Afin de parvenir à réduire la demande de gaz de 15%, les pays de l’UE sont convenus de mesures suivantes qui pourraient être résumées en quelques points: 

Premièrement, une réduction générale. Dans la régulation du gaz pour le secteur industrielle, l’approvisionnement de la population sera prioritaire. En ce qui concerne les consommateurs, les autorités de l’UE appellent les gouvernements à mener des campagnes auprès de la population pour économiser l’électricité et réduire les émissions, par exemple en encourageant les gens à éteindre la lumière ou à réduire la température des thermostats et moins solliciter les climatiseurs. 

Deuxièmement, la substitution. Afin de trouver une alternative au gaz russe, les gouvernements de l’UE pourrait songer à repousser le renoncement à l’énergie nucléaire et au charbon. 

Troisièmement, la régulation. L’UE exige que les pays membres rapportent tous les deux mois leurs plans d’économie d’énergie aux autorités compétentes de l’UE et appelle les États membres à prendre des mesures pour réguler et contrôler l’énergie. 

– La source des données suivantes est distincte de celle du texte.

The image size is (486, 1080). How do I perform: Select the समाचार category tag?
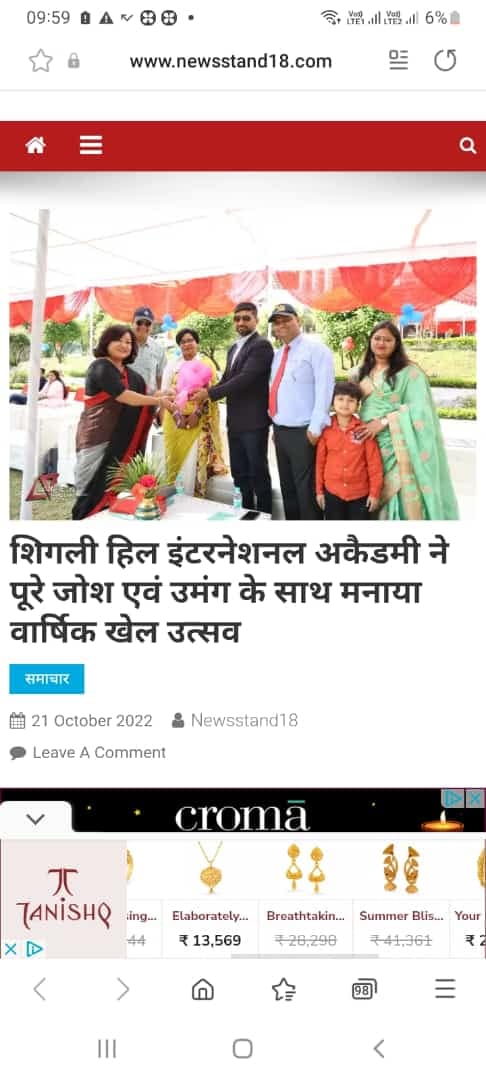[x=47, y=678]
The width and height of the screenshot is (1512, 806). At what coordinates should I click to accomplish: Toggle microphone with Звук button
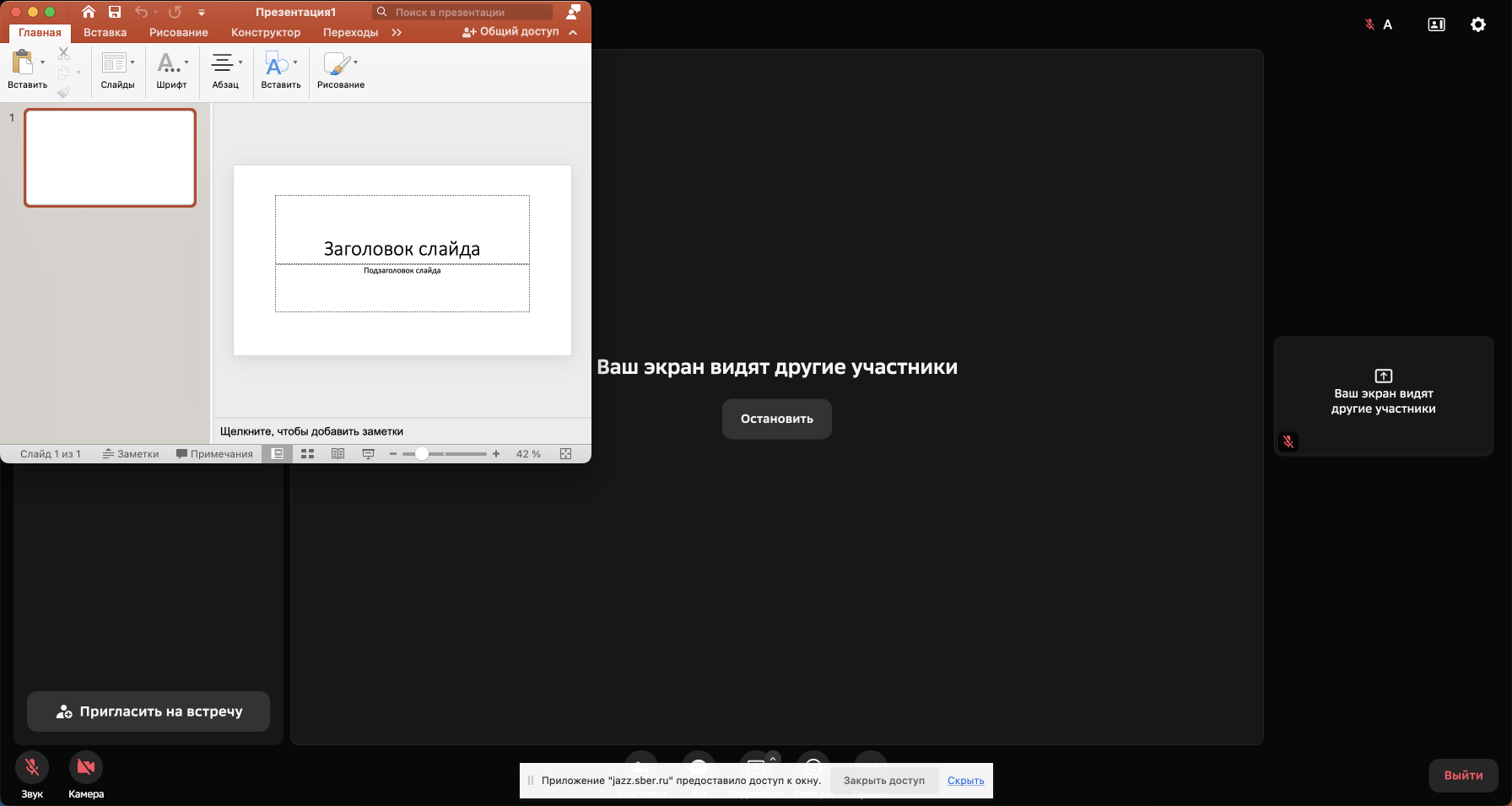(32, 767)
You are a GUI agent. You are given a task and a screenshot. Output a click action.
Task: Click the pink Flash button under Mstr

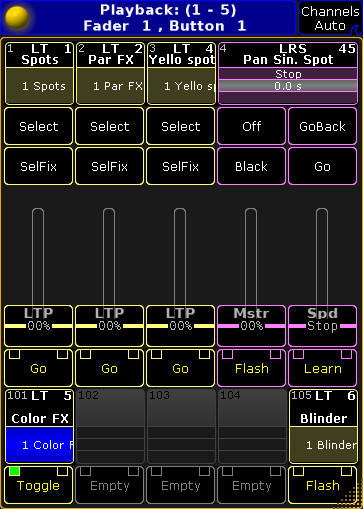click(x=251, y=368)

La pression sur l’Europe à cause du manque de gaz pourrait atteindre son apogée au fur et à mesure de l’augmentation de la demande en hiver. Si le plan de réduction de la demande n’était pas dûment appliqué, les pays européens seraient confrontés non seulement à une pression sur les entreprises industrielles et le public, mais également au déclin économique que cela provoquerait. De plus, la décision de prendre ou non des mesures restrictives à terme revient aux gouvernements des pays. Même si l’UE adoptait une régulation obligatoire du gaz cet hiver, il faudrait d’abord voir si tous les pays membres sont d’accord, sinon cela conduirait à une plus grande divergence intérieure à terme. 

La « révolution de schiste » aux États-Unis a effectivement changé la structure des livraisons de gaz naturel dans le monde. Le conflit actuel entre la Russie et l’Ukraine a conduit à une flambée de la demande de gaz en Europe et à une augmentation des exportations de GNL américain. Cependant, les risques politiques à cause de l’élargissement des exportations d’hydrocarbures américains demeurent. Comme en témoigne l’échec de l’élargissement de l’oléoduc Keystone, traversant les États-Unis et le Canada, à cause des frictions entre les partis. Si les États-Unis veulent remplacer entièrement la Russie, ils doivent, premièrement, régler les différends politiques intérieurs et, deuxièmement, continuer d’élargir l’infrastructure de pipeline vers l’Europe, ce qui est difficile à faire à court terme. Enfin, il faut aussi tenir compte du potentiel des capacités de production, car les capacités actuelles attendues aux États-Unis ne pourront pas satisfaire la demande européenne. 

Au vu de l’incertitude des résultats du conflit ukrainien, la future orientation du marché énergétique mondial reste également floue. Cependant, il est à prévoir que la demande mondiale de gaz restera élevée à terme.